Her son wasn’t doing well in school, her husband’s construction career had stalled and Kinderlehrer, though part of a “massive” urban community, felt isolated. She dreamed of escape.
In 2011, Kinderlehrer and her husband, Micah, bought a 38-acre property in Conneautville, Pa., they named Farm Schmarm. Along with their three children, they care for 16 hens, five turkeys and four roosters. Eventually they hope to use the land to raise kosher meat.
But the price of life in the country has been the loss of an observant Jewish community. So the Kinderlehrers are hoping to create their own, building the infrastructure they hope will eventually support an intentional community of at least 10 Jewish families.
“Right now it’s impossible to be a frum Jew outside the city,” Kinderlehrer told JTA. “We never wanted to settle there, but felt like we had no other option.”
Intentional communities are residential collectives designed to incorporate a high level of social interconnectedness, often organized around a particular cause or spiritual orientation.
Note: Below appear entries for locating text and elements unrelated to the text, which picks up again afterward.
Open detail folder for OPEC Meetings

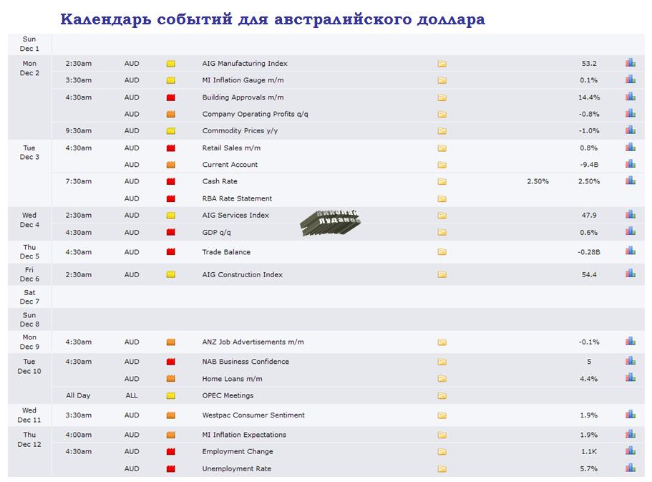tap(442, 396)
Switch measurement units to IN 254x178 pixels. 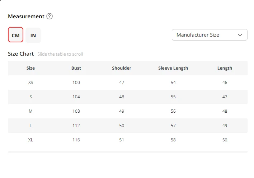tap(33, 35)
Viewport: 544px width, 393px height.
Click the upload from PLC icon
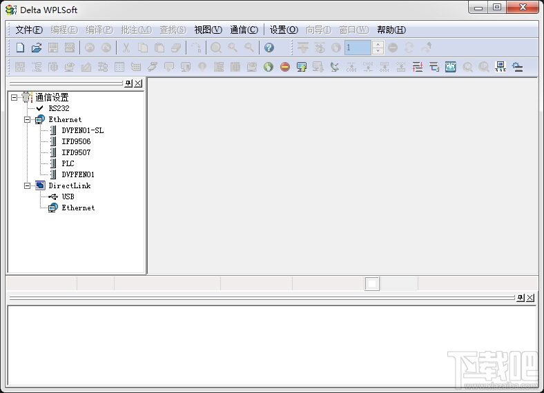(302, 67)
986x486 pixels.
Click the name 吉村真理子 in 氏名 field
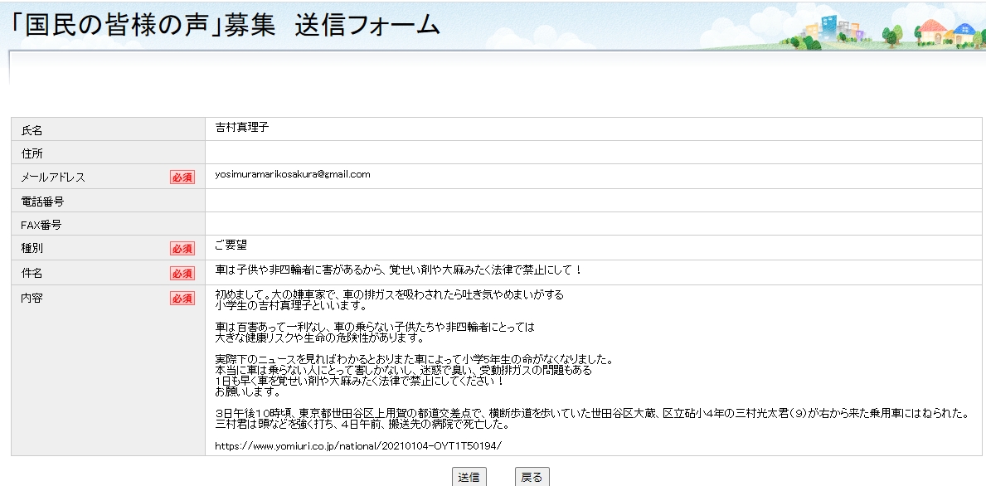point(241,128)
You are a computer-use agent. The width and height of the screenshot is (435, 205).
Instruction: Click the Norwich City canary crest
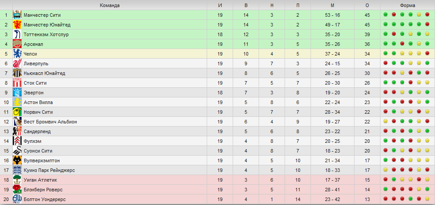[x=17, y=112]
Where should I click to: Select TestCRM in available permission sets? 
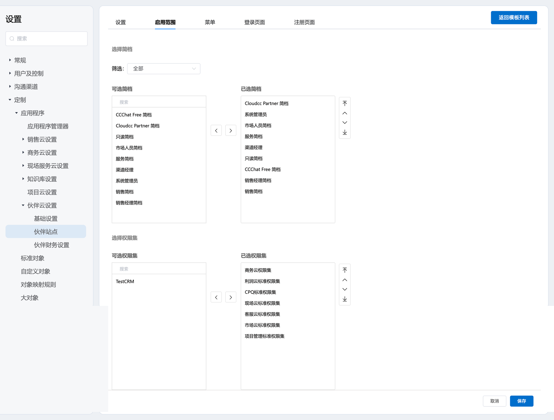point(125,281)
Examples include Israeli kibbutzim, communes, eco-villages and co-housing arrangements, in which residents typically agree to live together and share certain tasks like child care or food preparation.
A number of Jewish versions have sprung up across the country in recent years — including AVODAH, an anti-poverty nonprofit whose participants live in communal apartments in four cities, and the Adamah fellowship in Connecticut, where fellows learn sustainable agriculture and share housing at the Isabella Freedman Jewish Retreat Center.
But those communities generally are temporary and aimed at younger people. For families and individuals looking to live in such a community long term, the options are few and far between.